By The Wall Street Journal
The company that owns Philadelphia's daily newspapers plans to ask its lenders to wipe out about $300 million in debt in exchange for about $90 million in cash, real estate and bankruptcy costs, according to people familiar with the matter, likely sparking a battle for control of two of the country's largest papers.
The proposal, expected to be filed in a bankruptcy court as early as the coming week, sets up a clash between the lenders and the papers' chief executive officer, Brian Tierney, a Philadelphia advertising and public-relations executive who won a 2006 auction of his hometown dailies, the Philadelphia Inquirer and the Philadelphia Daily News. The operating arm of the papers' parent company has been under bankruptcy protection since February.
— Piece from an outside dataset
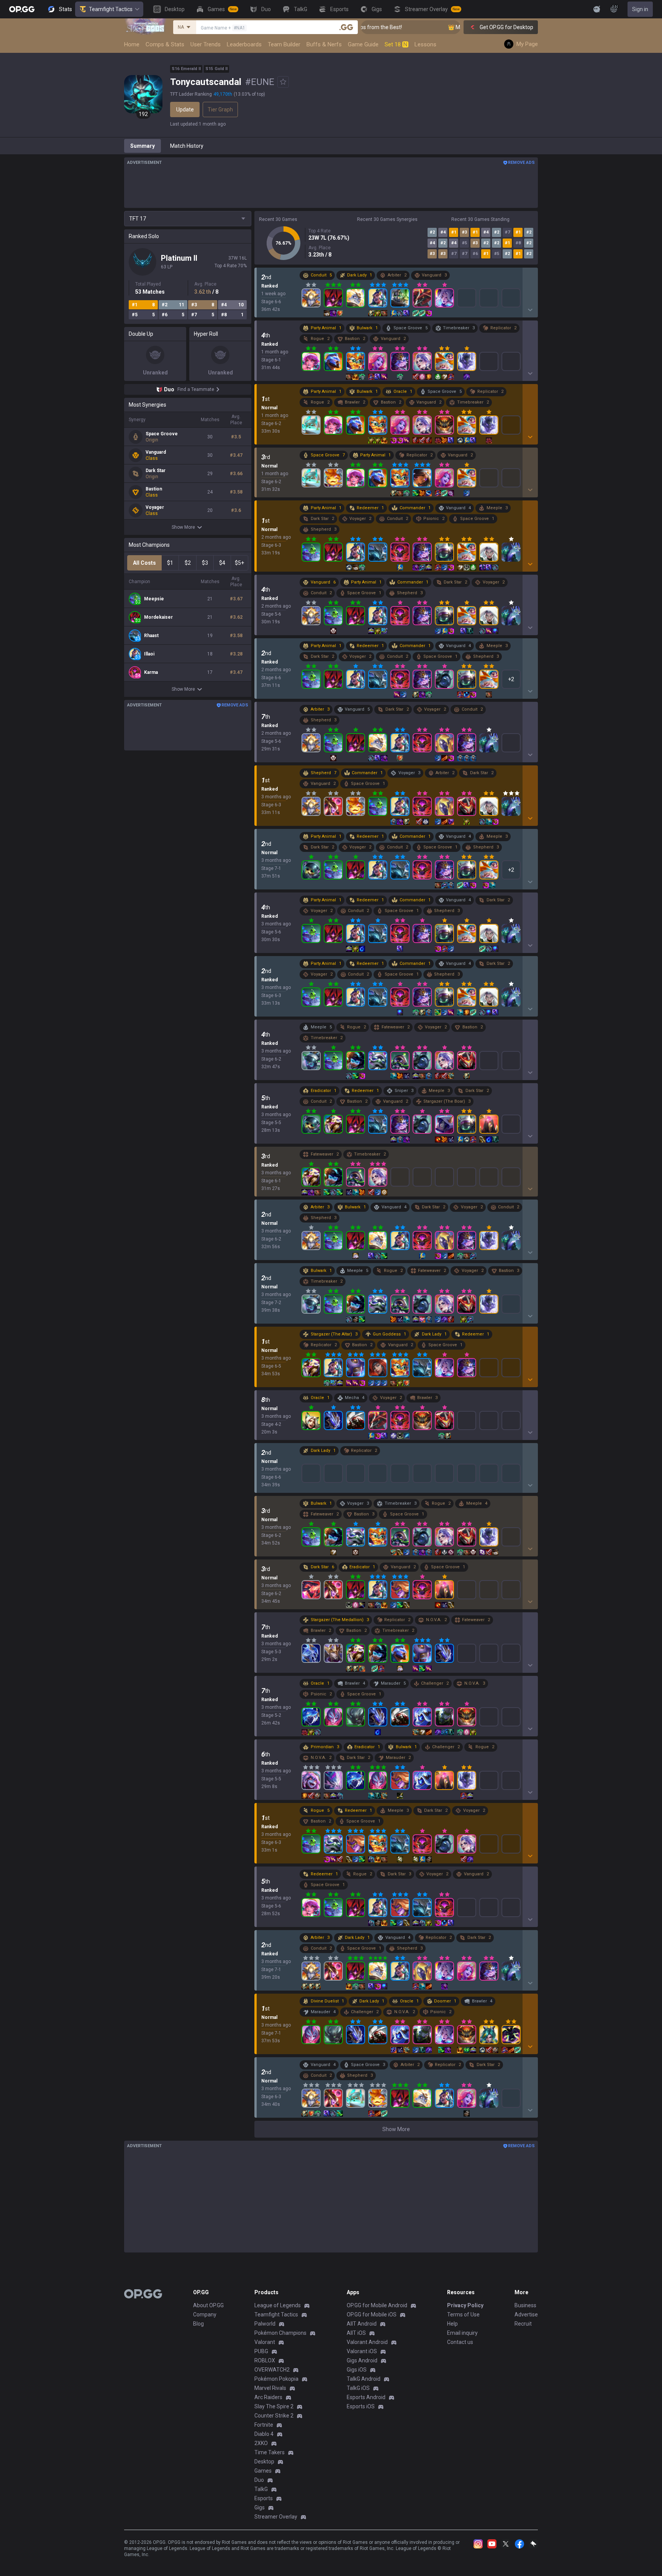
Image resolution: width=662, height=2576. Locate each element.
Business (525, 2305)
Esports (263, 2498)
In bankruptcy court, lenders often agree to forgive some of what they are owed in return for ownership stakes that push aside existing shareholders. Instead, the proposal offers creditors about $35 million in cash, ownership of the papers' headquarters and related real estate valued at about $30 million, and little to no equity in the new company, according to the people familiar with the matter. The company would be left with almost no debt.
The company's proposal also includes a plan to absorb about $25 million in costs related to exiting bankruptcy, including repaying a bankruptcy loan and paying professional fees.
The papers' lenders include CIT Group Inc., distressed-debt specialist Angelo, Gordon & Co. and Citizens Bank, a unit of Royal Bank of Scotland Group.
Some creditors also say they doubt the value the company places on its real estate, and say it's unclear they would be given ownership of the real estate outright.
Philadelphia is shaping up as a test case for how newspaper businesses will be reconfigured, as many corporate-debt defaults hit the struggling industry. The Philadelphia papers are among at least five significant newspaper bankruptcy-protection filings since December, as deep declines in print advertising have left the papers unable to repay their loans.
Two newspaper publishers, Journal Register Co. and the Star Tribune in Minneapolis, are emerging from bankruptcy protection owned by creditors and with a reduced level of debt. Mr. Tierney is agitating against this emerging blueprint, which he says leaves newspapers with too much debt and tees them up for rebound failures.